Arbuthnot concluded that the “wealth-builder policy which was in essence a life insurance policy set up for Gopal” would benefit Dhir if Gopal died and she would be paid ten times the premium and she found it strange that a “penniless farm boy, unaccountably he was targeted by the murderers”.
“There is only one person who would financially gain from this little boy’s murder and that is Ms. Dhir. The insurance policy gives Ms. Dhir and through her, her husband Mr. Raijada, a motive for killing him,” said Arbuthnot.
The irreducibility of the life sentence
If convicted, Dhir and Raijada will receive a sentence of life imprisonment with no possibility of a review, either by the state of Gujarat or by the president of India. During the hearings in January, defence lawyers raise the issue of human rights in Indian jails and the long waiting period for cases to reach their conclusion in the country’s courts to convince the court against the extradition of Dhir and Raizada to India.
However, what clinched the case in their favour was evidence provided by V. Suresh, a human rights lawyer and the national general secretary of the People’s Union for Civil Liberties, who gave evidence from India through video conferencing on the procedures and time frame of such trials.
He filed a report dated March 24, 2019, saying that if the defendants were found guilty of culpable homicide, they could still be excluded from considerations of remissions under the 2014 Remission policy of Gujarat. He also said that the defendants, if convicted, did not have right to remission or pardon under Article 72 of the Constitution of India as the crime they are accused of does not fall under either the state list or the Union list of offences that would allow a presidential pardon.
India neither challenge Suresh’s testimony nor produced any evidence to contradict it. He was also not cross-examined by the CPS, which meant that his evidence was accepted. The judge said she was left with “uncontradicted evidence that there is no system of review of these life sentences”.
In England and Wales, an important principle is to provide the offender “hope” and a “possibility” of release in exceptional circumstances “which render just punishment originally imposed no longer justifiable”. UK courts have long accepted that there cannot be one rule in this jurisdiction and a separate rule for extradition to another.
“I find there are substantial grounds for believing that they are at real risk of being subjected to treatment, a lack of review of a life sentence which would be inhuman and degrading and a breach of Article 3,” said Arbuthnot, discharging the case against Dhir and Raijada.
Road ahead for India
Minutes before Arbuthnot was to announce her judgement, she received an email form the CPS attaching an assurance from India that said that notwithstanding the remission policy of the state of Gujarat, the defendants will be “eligible to apply for remission”. Since its consideration would mean further delays and “in the light of the lateness of this assurance”, Arbuthnot decided to proceed with pronouncing her judgement.

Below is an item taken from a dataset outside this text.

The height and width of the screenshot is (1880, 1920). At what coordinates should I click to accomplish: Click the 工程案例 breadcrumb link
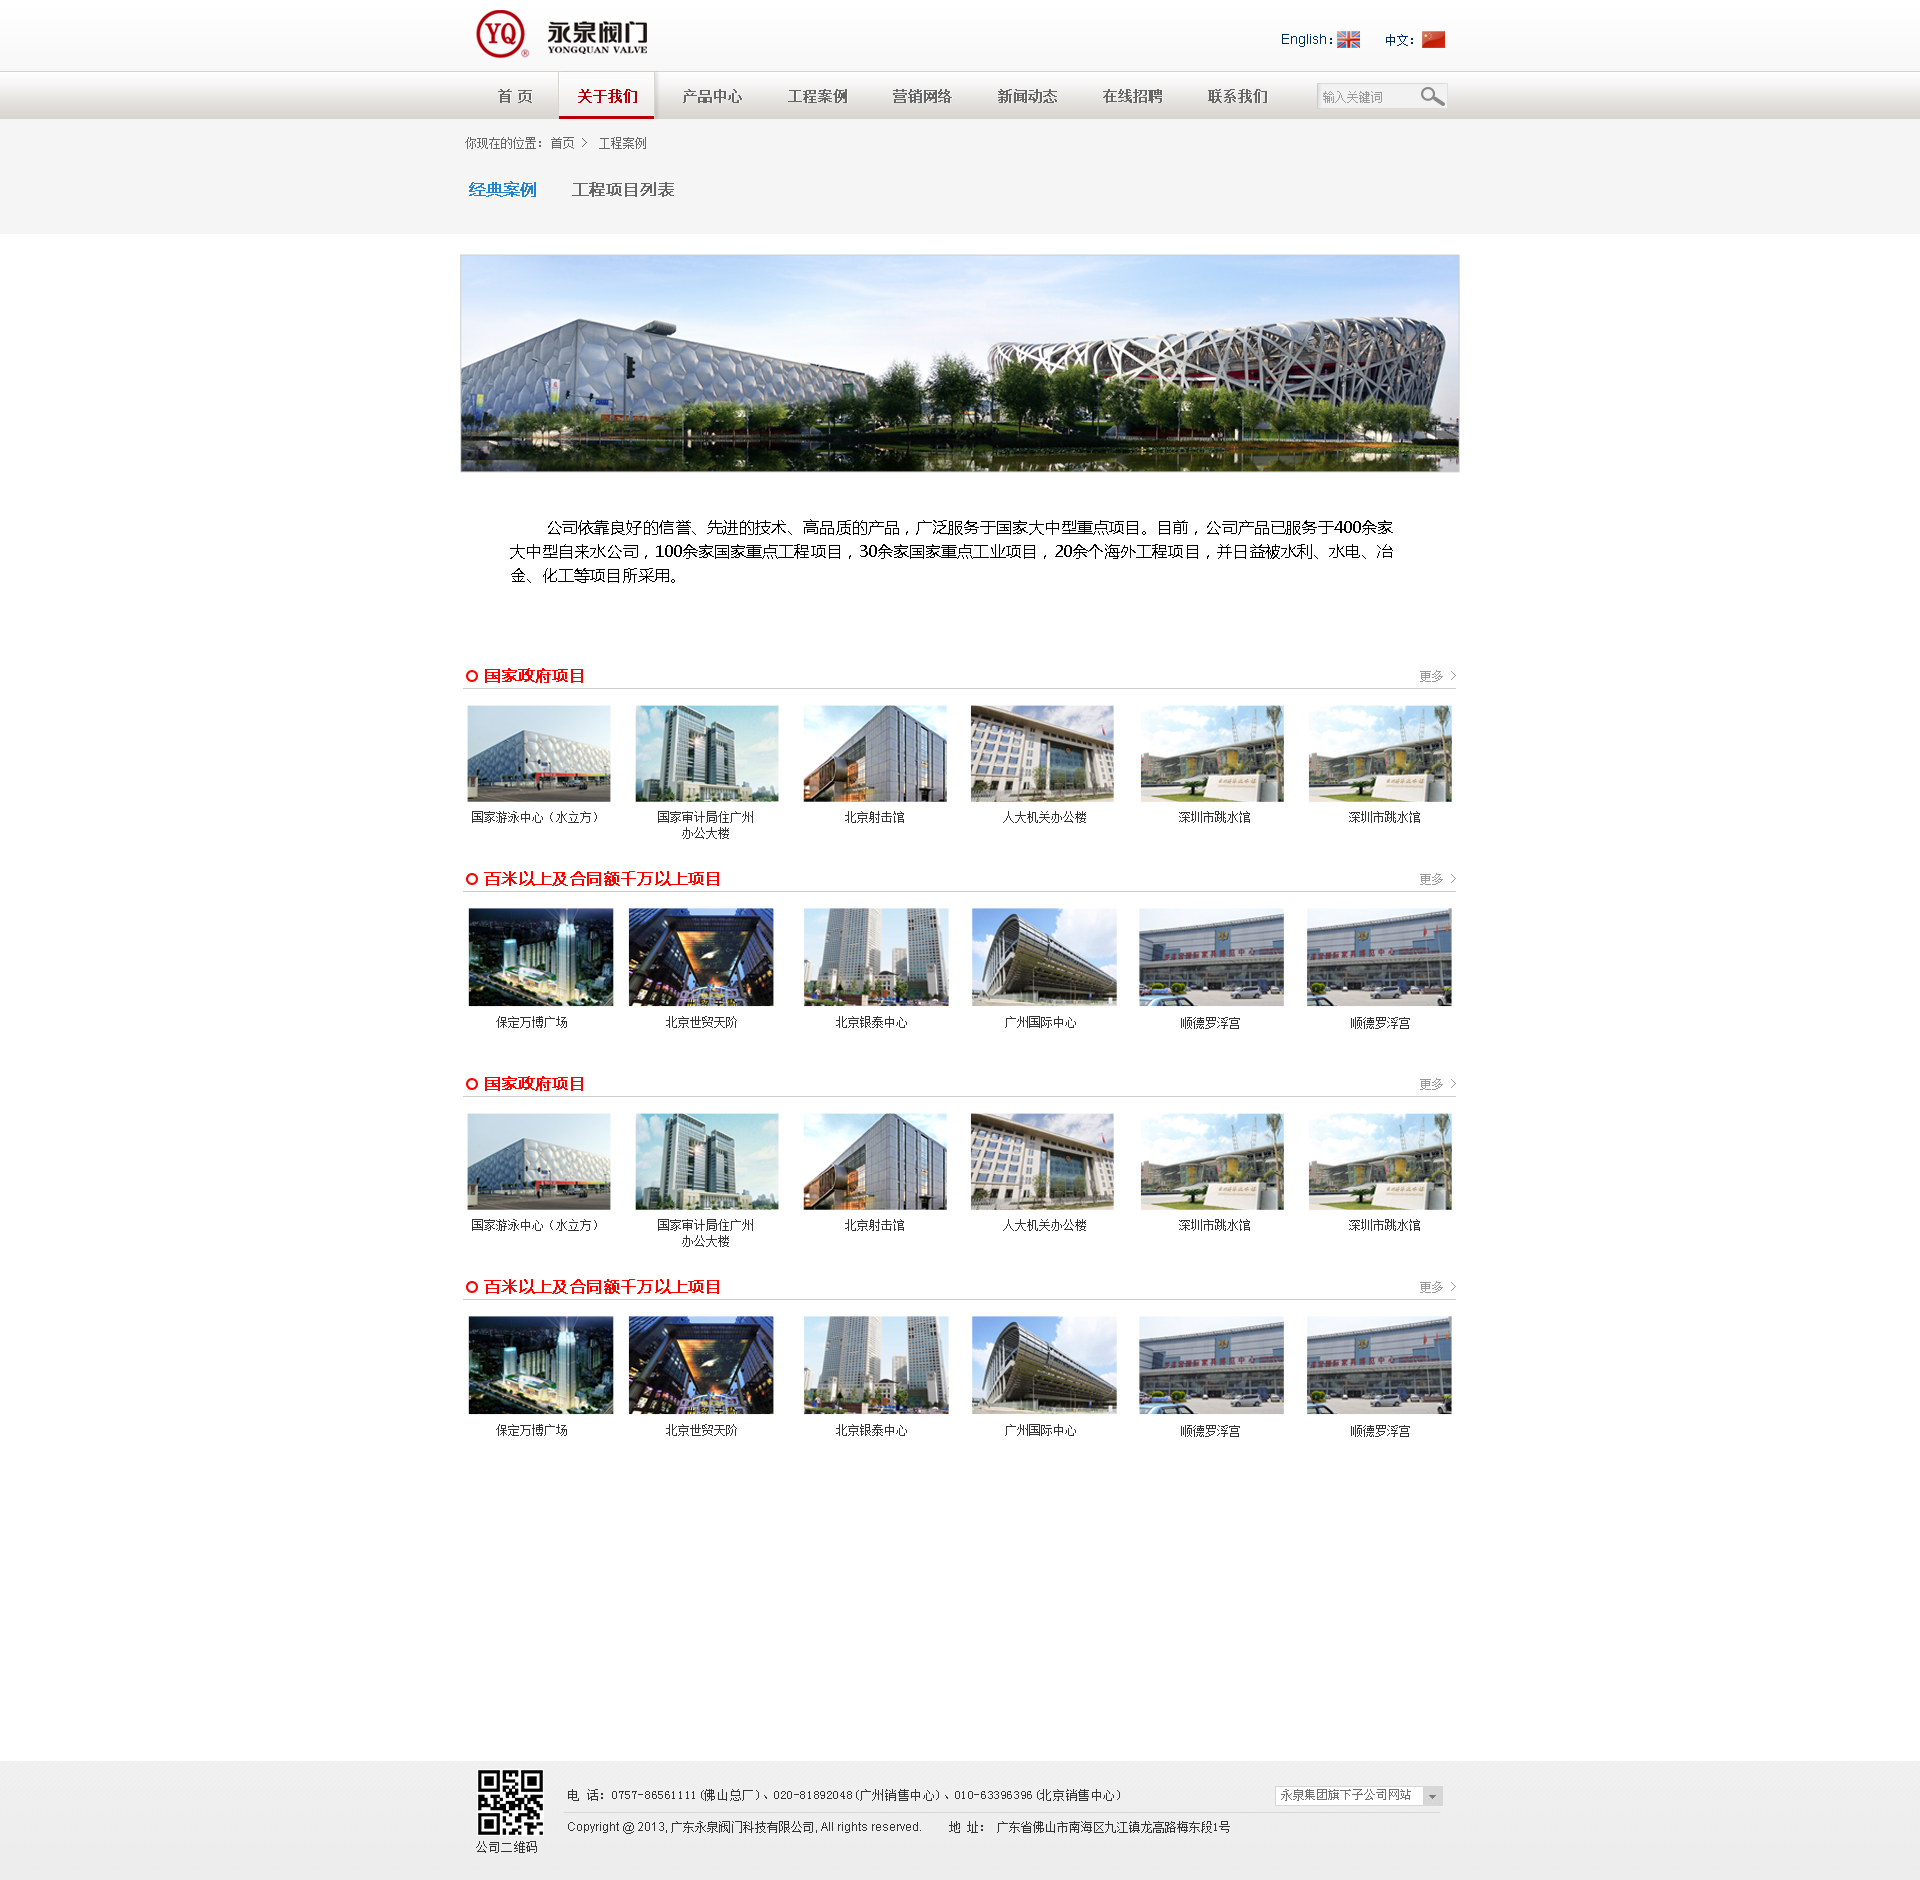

But the judgement leaves ample room for appeal. Arbuthnot said that if the state of Gujarat changes the rule of irreducibility of sentences, it might be in accordance with Article 3 principles. If that happens, the case can come back to the court, where the judge would then look at prison conditions and other issues raised by the defendants. India has 14 days to appeal against this decision in the London high court.
She also said that since it was alleged that the agreement to murder was made in the UK when Mund was here and there is “strong evidence that money was sent from the defendant’s UK bank accounts to the man who organised the killing”, and there are relevant email exchanges between London and India, it is “not impossible for a prosecution to be initiated here”.